◆ Selection ◆
==============================
Here is a simple sequence diagram for when the customer places an order for a deal.

Detailed component design

Deal Management and Inventory Management for Preventing Over-selling in a Distributed System

Here's a detailed look at how deal management and inventory management work together to prevent overselling in a distributed system during a flash sale:

1. Real-time Inventory Tracking:

• Utilize a key-value store (e.g., Redis) to maintain real-time stock levels for each product associated with a flash sale deal.
• Update inventory levels immediately after successful order placements.

2. Inventory Checks before Order Processing:

• Integrate inventory checks into the order processing service.
• Before finalizing an order, verify if sufficient stock is available for each item in the cart.
• This check should happen at the database or key-value store level, not just on the application layer.

3. Inventory Buffers (Optional):

• Consider using an inventory buffer, reserving a small number of additional items (e.g., 1-2) beyond the actual stock.
• Allocate these buffer items first during order processing.
• This can provide a smoother user experience by reducing the likelihood of immediate "out of stock" messages during high concurrency.
• However, manage buffers carefully to avoid overselling.

Challenges in Distributed Systems:

• Eventual Consistency: Data updates in a distributed system might not be reflected instantaneously across all servers. This can lead to temporary inconsistencies.
• Network Latency: Communication between servers can introduce delays.

Handling Over-selling Risks:

• Optimistic Locking: If the stock level update fails due to optimistic locking (meaning another transaction already reduced the stock to zero), the order is rejected, and the user receives an "out of stock" message.
• Inventory Buffers: If the actual stock reaches zero after fulfilling buffered orders, subsequent orders will be rejected.
• Inventory Reconciliation (Optional): Regularly reconcile inventory levels across servers to identify and rectify any discrepancies.

Handling Simultaneous Transactions for a Single Item in a Flash Sale System

Here's how a flash sale system can handle edge cases like simultaneous transactions for a single remaining item:

1. Optimistic Locking (or Pessimistic Locking):

• A common approach is to implement optimistic locking or pessimistic locking at the database level.
• Optimistic Locking:
• Reads the item's stock level before processing the order.
• Attempts to decrease the stock level in the database.
• If another transaction has already reduced the stock to zero, the update fails due to a version mismatch.
• The user receives an error message indicating the item is out of stock.
• Pessimistic Locking:
• Acquires a lock on the item's stock level before processing the order.
• Only one transaction can hold the lock at a time.
• Other transactions attempting to acquire the lock will wait or be rejected.
• Releases the lock after successfully updating the stock level or encountering an error.

2. Inventory Buffer (Optional):

• In addition to locking mechanisms, you might consider an inventory buffer.
• This involves reserving a small buffer of additional stock (e.g., 1-2 items) beyond the actual available quantity.
• When an order is placed, the buffer is decremented first.
• If the actual stock reaches zero after fulfilling buffered orders, subsequent orders will be rejected.
• This approach can provide a smoother user experience by reducing the chance of immediate "out of stock" messages during high concurrency. However, it requires careful management to avoid overselling.

3. Queueing System (Optional):

• For high-demand items, consider a queueing system.
• Users who attempt to purchase the last remaining item are placed in a queue.
==============================
◆ Stored data ◆

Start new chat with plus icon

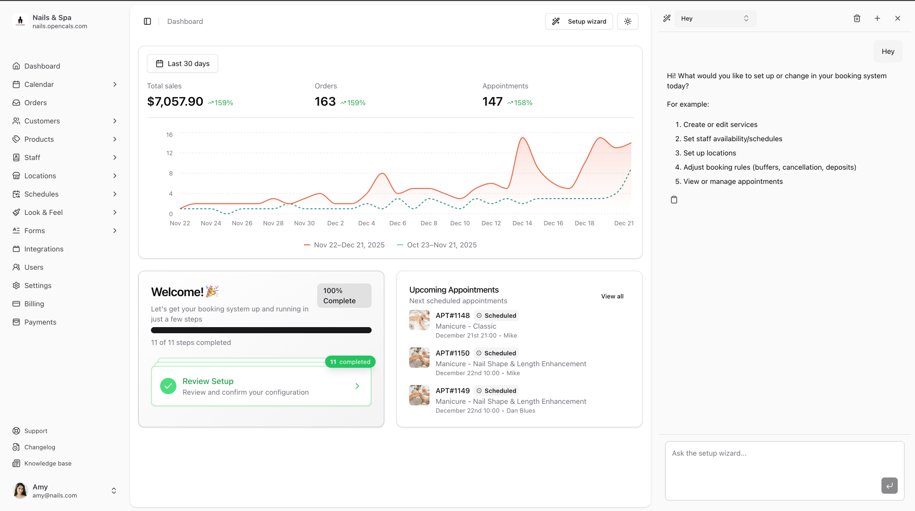(x=877, y=18)
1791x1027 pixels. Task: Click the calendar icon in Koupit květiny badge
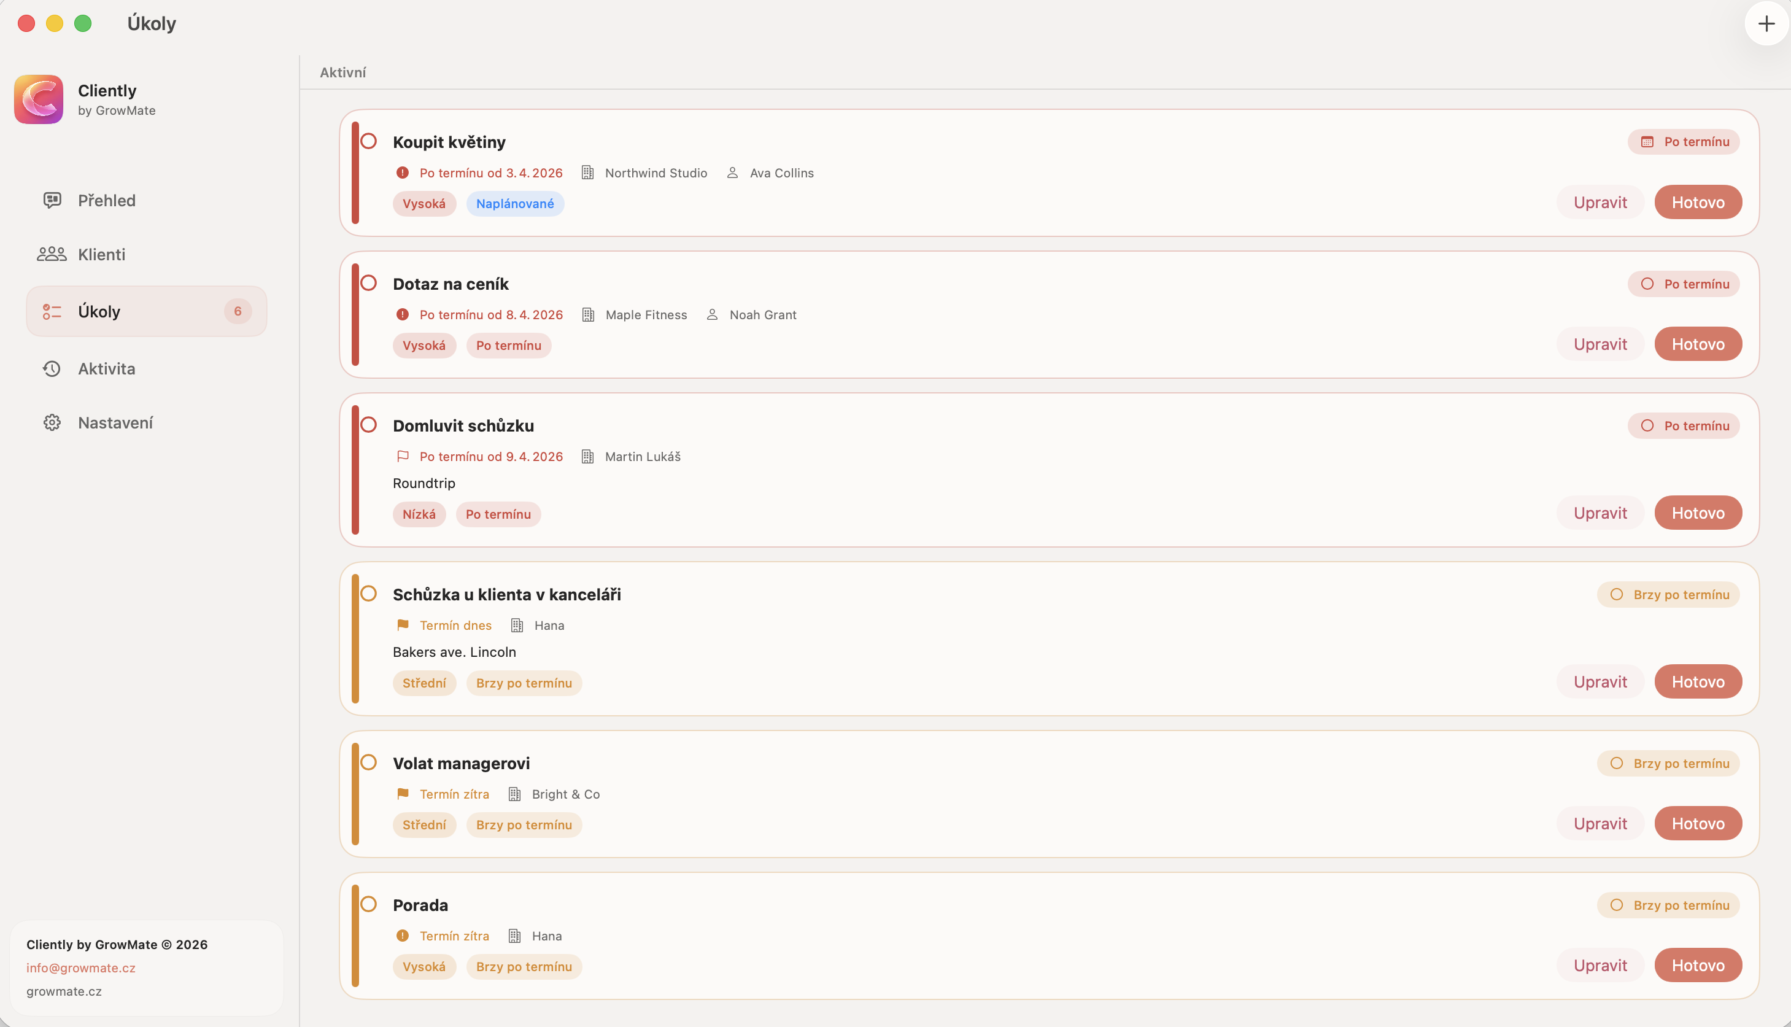pyautogui.click(x=1647, y=142)
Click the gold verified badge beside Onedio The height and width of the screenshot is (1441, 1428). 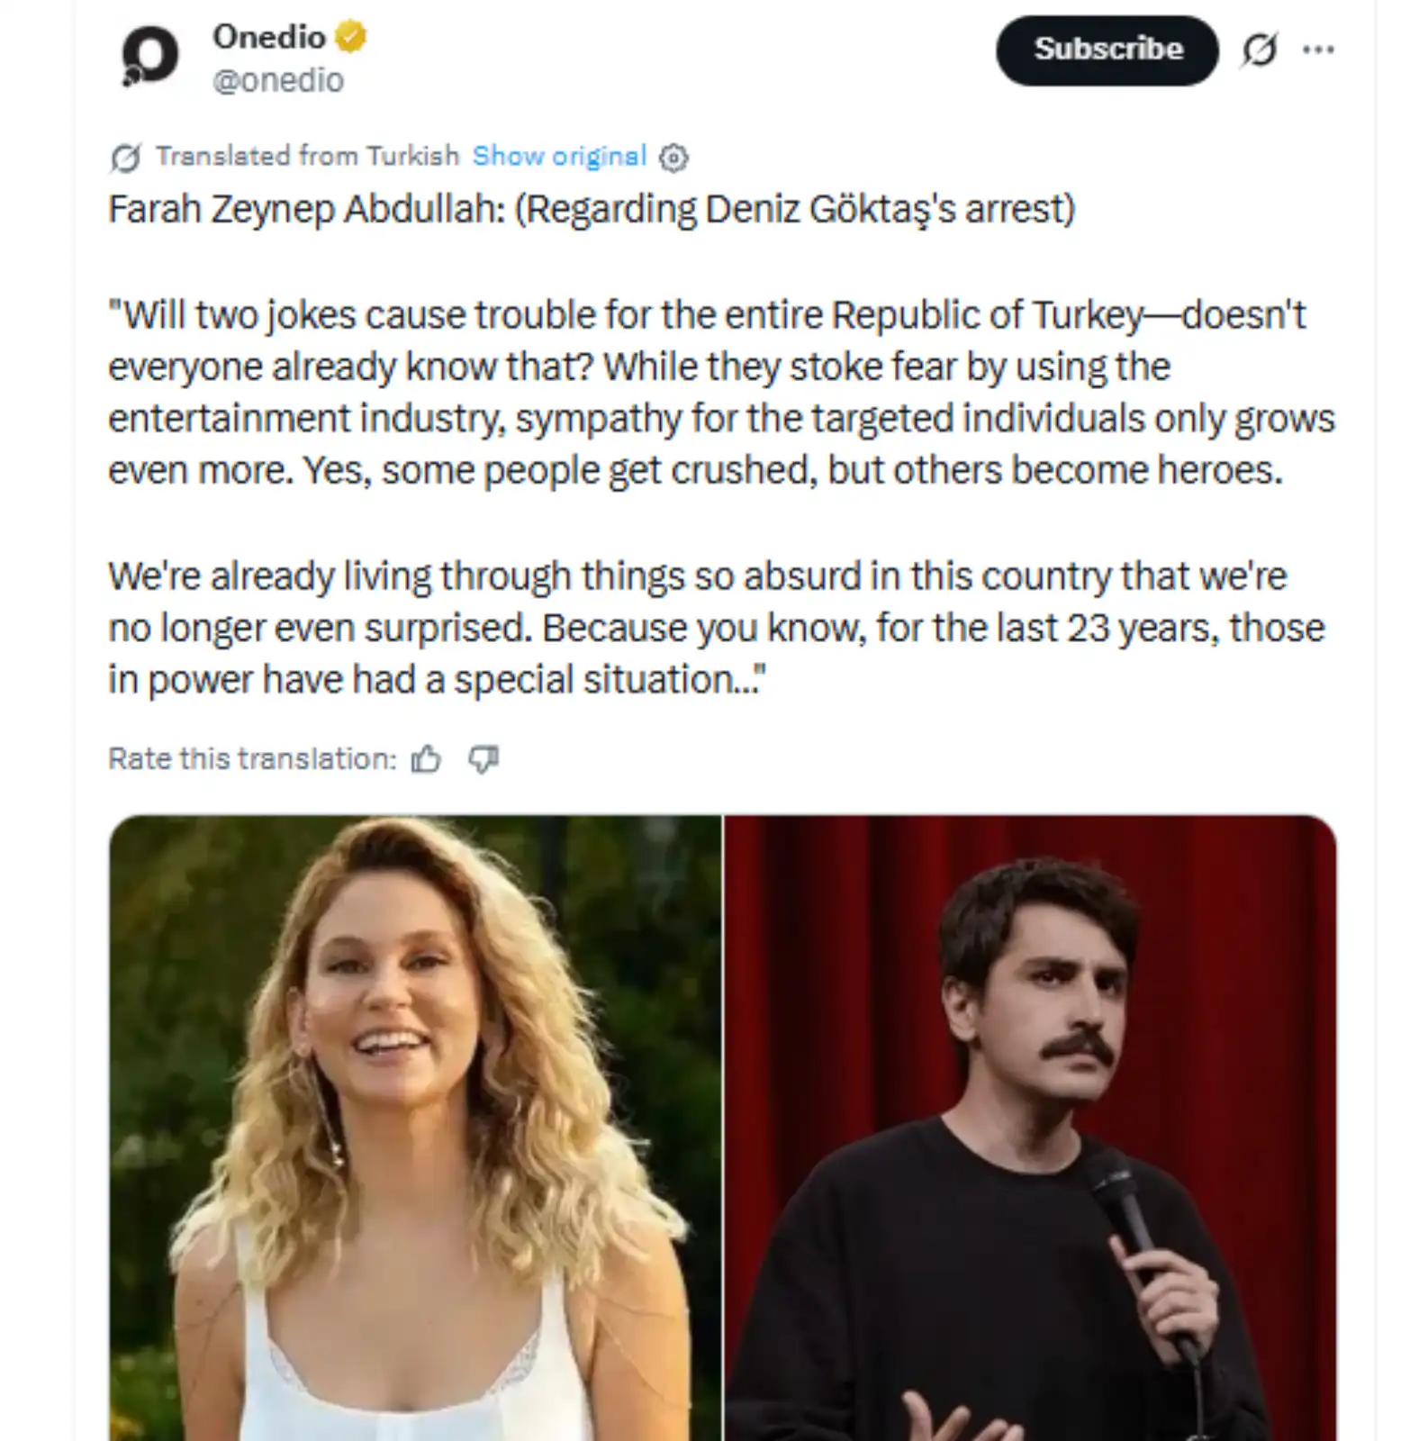(350, 37)
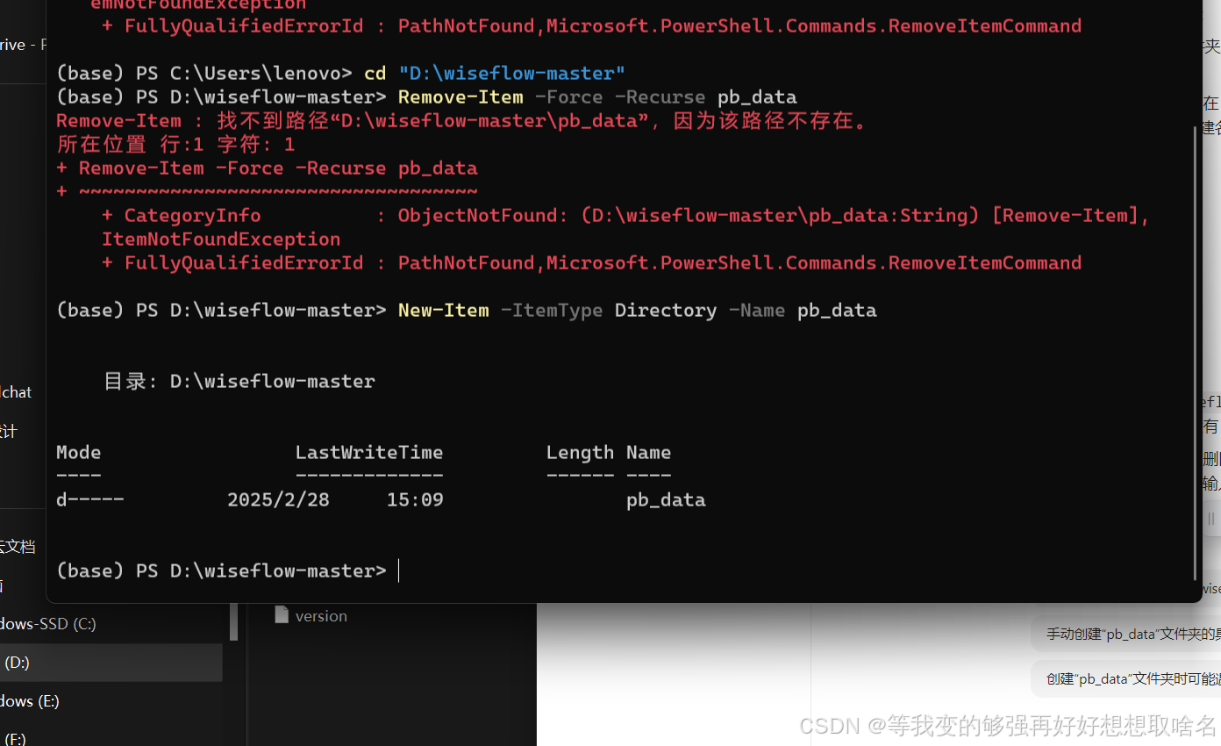Image resolution: width=1221 pixels, height=746 pixels.
Task: Click the CSDN author watermark link
Action: pyautogui.click(x=1007, y=726)
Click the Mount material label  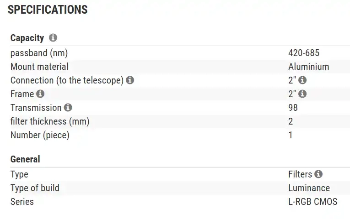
==============================
◆ Instruction A ◆
Copy word for word the part of the flash sale text that opens with the words containing "Here's how a" and closes with "the database level.".
◆ Instruction B ◆
Answer these questions about the flash sale text:
(i) Which key-value store does it name as an example for keeping real-time stock levels?
(ii) Under pessimistic locking, how many transactions can hold the lock at a time?
(iii) For high-demand items, where are users who try to buy the last remaining item placed?
◆ Instruction C ◆
Keep writing the flash sale text, starting right after its last sentence.
The lines have nothing to do with this.

◆ Response A ◆
Here's how a flash sale system can handle edge cases like simultaneous transactions for a single remaining item:

1. Optimistic Locking (or Pessimistic Locking):

• A common approach is to implement optimistic locking or pessimistic locking at the database level.

◆ Response B ◆
(i) Redis
(ii) One
(iii) In a queue

◆ Response C ◆
• The system processes orders one at a time based on the queue order.
• This ensures fairness and avoids race conditions where multiple users might see the item available and attempt to purchase it simultaneously.

API Rate Limiting Strategies for Flash Sales

API rate limiting is crucial for protecting a flash sale system from abuse and ensuring fair access to deals for all users. It involves restricting the number of requests a user or client can make within a specific time window. Here's a breakdown of different rate limiting strategies and their effectiveness in a flash sale scenario:

1. Fixed Window Rate Limiting:

• This is the simplest approach. It sets a maximum number of requests allowed within a fixed time window (e.g., 10 requests per minute).
• Users who exceed the limit within the window are blocked for the remaining duration.
• Effectiveness for Flash Sales: Partially effective. It prevents excessive requests but might be too rigid for a burst of activity at the sale's start.

2. Sliding Window Rate Limiting:

• This approach tracks the number of requests within a moving window.
• As time progresses, older requests "slide out" of the window, and new ones come in.
• This allows for a more dynamic approach compared to the fixed window.
• Effectiveness for Flash Sales: More effective than fixed windows. It accommodates bursts of activity at the sale's beginning while still limiting excessive requests.

3. Token Bucket Algorithm:

• This method uses a virtual "bucket" with a limited capacity to hold tokens.
• Users acquire tokens at a fixed rate (e.g., 1 token per second).
• Each API request consumes a token.
• If the bucket is empty, requests are rejected until it refills.
• Effectiveness for Flash Sales: Highly effective. It allows for a smooth flow of requests while preventing overload. You can adjust the refill rate to accommodate peak loads.

4. Leaky Bucket Algorithm:

• Similar to the token bucket, but instead of a fixed refill rate, the bucket leaks tokens at a constant rate over time.
• Users can make requests as long as there are tokens in the bucket.
• Effectiveness for Flash Sales: Can be effective for scenarios where users might have idle periods between requests. It allows for quick bursts of activity after the bucket refills.

Choosing the Right Strategy:

For flash sales, a combination of sliding window and token bucket algorithms is often recommended. The sliding window allows for initial bursts of activity, while the token bucket ensures a sustained, manageable flow of requests throughout the sale.